Thanks for posting, I’m moderately intrigued. I’ve been using EndNote since Jerry Harris introduced it to me in the late 1990s. My library is over 15000 references. I’m even less of a power user than you—having gone through many times when EndNote and Word failed to keep current with each other, I usually just keep a separate bibliography document (drag references into that as I use them, then copy and paste its biblio into my ms when it’s nearly time to submit). As a Mac user I find it easier to just search on pdfs using my own protocols (e.g., Heckert2020, HeckertFalkingham2020, FalkinghamHeckert2020, Falkinghametal2020 will get results for papers by myself, myself and you, you and I, and you and others in 2020).

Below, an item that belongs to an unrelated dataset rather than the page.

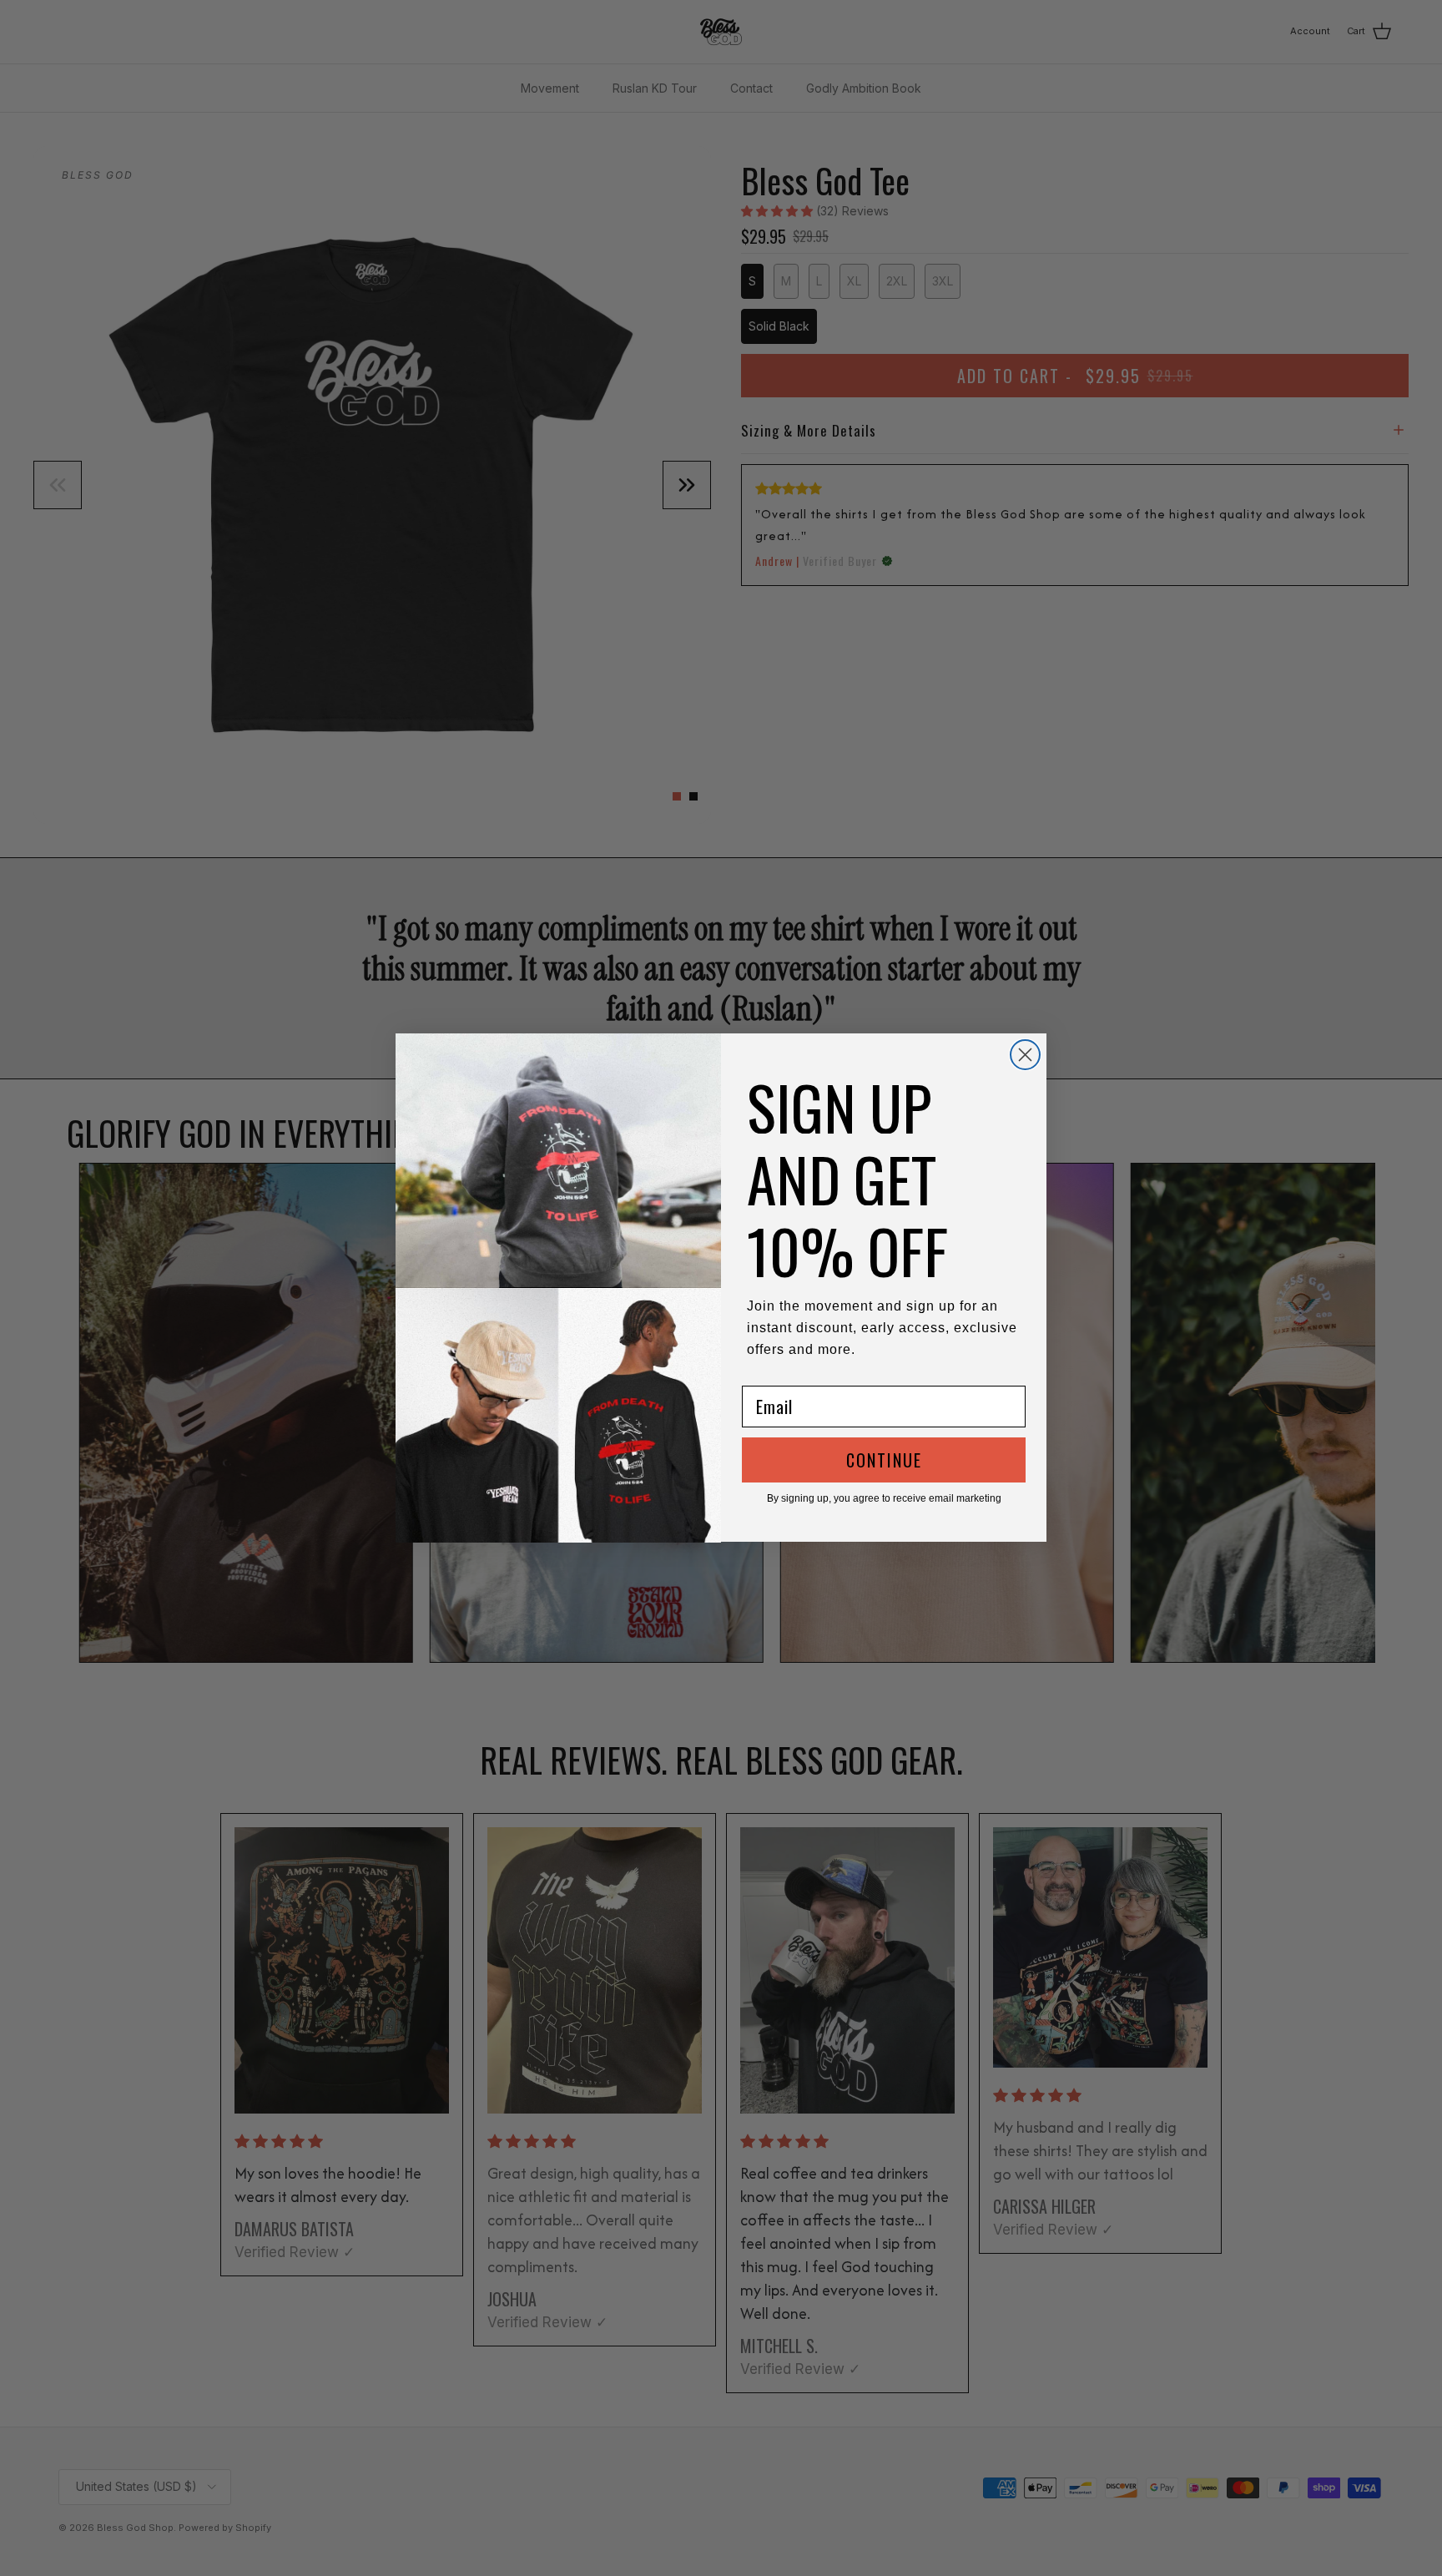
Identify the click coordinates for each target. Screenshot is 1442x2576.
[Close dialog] (1025, 1054)
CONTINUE (884, 1460)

If I submitted to journals requiring numbered references that might change, but it might not.
From what I read it sounds like, as long as I get EndNote through my employer, there’s no point in changing. On the other hand, for the sake of students that might go on without access, it sounds like perhaps now is the time to switch over. The carrot I’ve offered is that they have access to my monster library—I’m glad to hear that they can export it.
I’ll look forward to hearing more from you about this. Another thing I’m thinking about is that if Zotero is effectively the same for most users, then I won’t fight if my university decides not to renew with EndNote.
In my view try Mendley. It’s better both of these reference software. Mendley easy to use and working fast.
I’ve found the development rate of Mendeley to be frustratingly slow, and last time I used it it had become a something of a neutered webapp. I do install it occasionally to see how it’s progressing, but it’s not software I get on with. Regardless, unless they’ve changed it, the biggest issue with Mendeley was trying to set it up to use Onedrive, rather than paying for their storage. I also know that some people have an issue with it being bought and now owned by Elsevier.